The US election result has also made me much more optimistic about the direction of climate policy, both in the US and globally. That’s one good example of how everyone can make choices that directly impact the fight against climate change.

The scale of the challenge is immense because we’ve been treating the planet’s critical natural infrastructure – atmosphere, oceans, forests — as if our lives didn’t depend on it, but they do. Our global financial system treats these assets as if they were free and infinite. Global climate change has taught us that they’re not, so we need to adapt. If nothing else, the Covid-19 pandemic has made it clear that people can and must adapt to survive and thrive, and that government, the private sector and civil society can work together to bring solutions forward.

What more can corporations, individuals and government do to tackle climate change?
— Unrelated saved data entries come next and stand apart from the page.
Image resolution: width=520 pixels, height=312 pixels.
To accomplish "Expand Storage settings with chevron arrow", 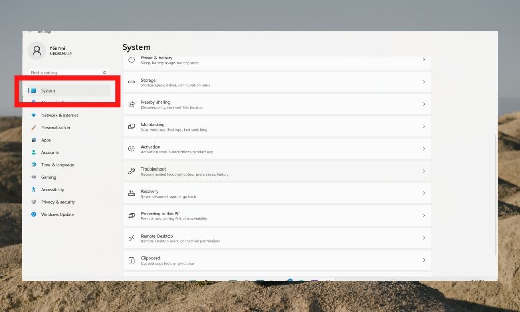I will click(x=424, y=82).

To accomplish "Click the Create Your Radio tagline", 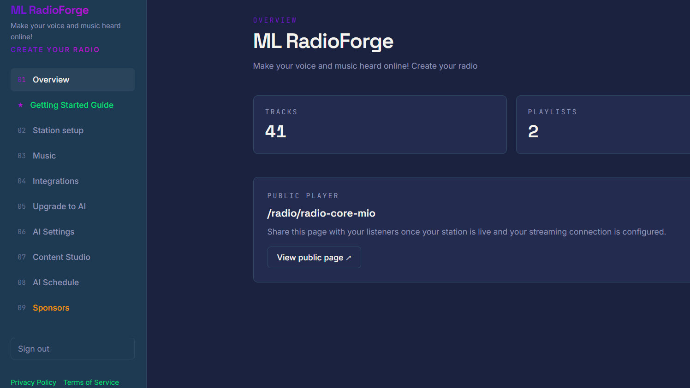I will [x=55, y=50].
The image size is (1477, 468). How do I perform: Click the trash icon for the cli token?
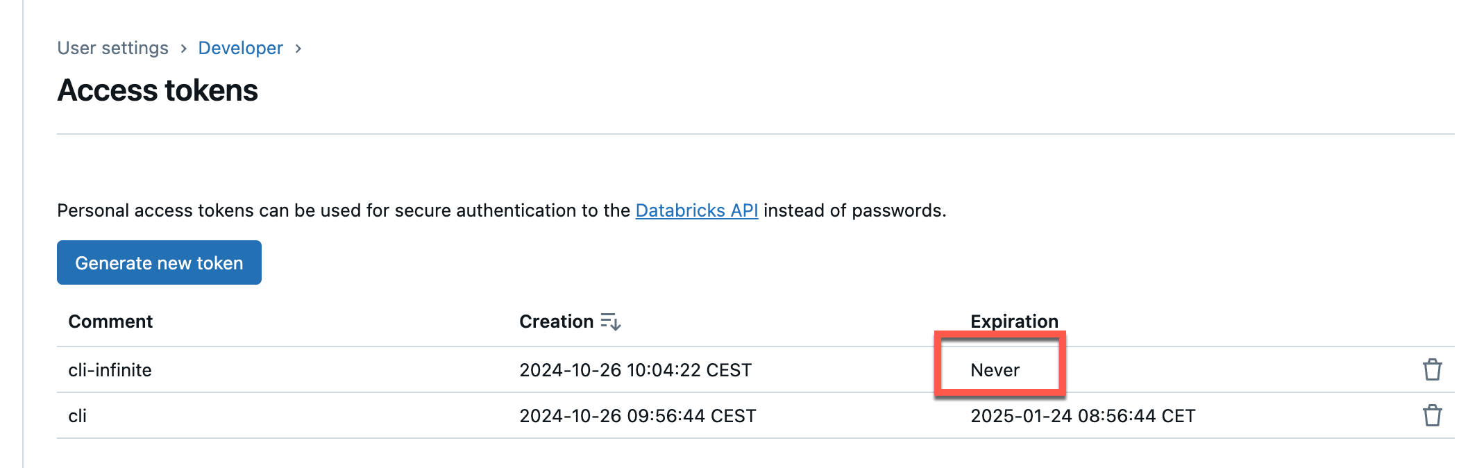coord(1432,415)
That’s a very big question with more than one answer. People often expect a single silver bullet solution but unfortunately that does not exist. This is a complex problem. Recently, we have seen extraordinary success in the development of Covid vaccines through combined government and private sector action. We need to apply similar approaches to tackling climate change. A lot of the progress we’ve seen in the renewable energy sector has been driven by public sector support for private sector innovation.  We need more of that in other climate arenas, with a strong focus on incentivizing public benefits.
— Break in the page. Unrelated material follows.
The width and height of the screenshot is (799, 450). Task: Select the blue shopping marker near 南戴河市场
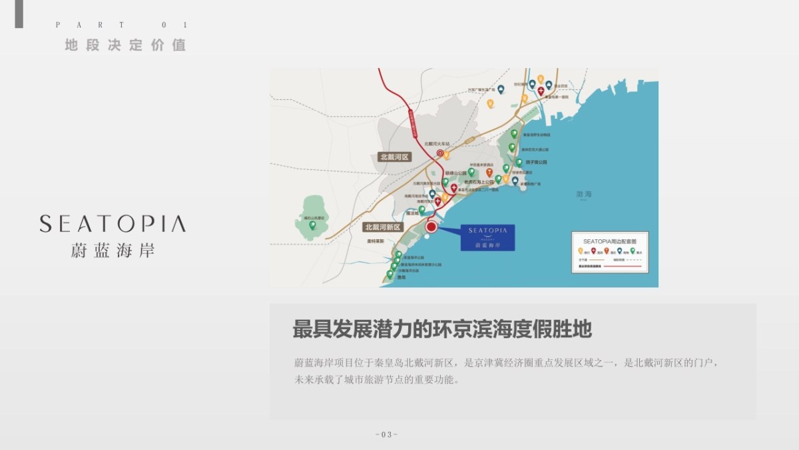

As WCS’s first Executive Director of Forests and Climate Change I am of course focused on the potential of forests to contribute to climate change mitigation, adaptation, and resilience. The importance of forests for climate regulation is  massively underappreciated. Globally, forests are each year absorbing between a quarter and a third of the greenhouse gas emissions that people put into the atmosphere

We should be investing in growing and protecting this “carbon sponge,” but instead private investment, sometimes publicly subsidized, is more often directed toward activities that eat away at the edges of the sponge, reducing its size and effectiveness through deforestation for low-productivity agriculture or land speculation. As a result, the economic importance, investment opportunities, and job growth potential inherent in forest protection remain mostly unrealized. There’s a large and varied portfolio of critical investments – in recognizing the rights of indigenous and other traditional peoples who protect and sustainably manage extensive forest areas, in economic development based on biodiversity, and in critical “ecosystem services.” Beyond the “carbon sponge” those services include other important climate regulation functions like buffering temperature extremes and, perhaps most importantly, supplying water for agricultural and urban consumption.

You mentioned your new role with WCS, is there anything that you are particularly hoping to achieve or focus on?
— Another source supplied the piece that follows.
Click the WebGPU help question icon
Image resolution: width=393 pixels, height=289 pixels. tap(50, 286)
WCS has done a lot of great work that I’m hoping to build on with my new colleagues. Their long term, on-the-ground conservation programs are a remarkable asset in their own right, and also offer opportunities to leverage global impact. WCS and others in the Forests for Life Partnership have prioritised the protection of intact forest landscapes, and we need to make that priority a reality. That will require connecting information, opportunities, and insights across local, national, regional and global venues to design effective new modalities that work for people on the ground and add up to large-scale impact.  

Finally, what do you think other leaders within the climate space need to do to accelerate action?

Now is undeniably the time for action. Leaders need to drive action on climate change and stress that cost of inaction is too high to wait for perfect solutions. If we simply continue to prioritise conversations about shrinking the margins of uncertainty on the science or endless dialogues about big ideas unrooted in lived experience, we will lose the opportunities we still actually have to make real changes that will make real differences for people and our planet.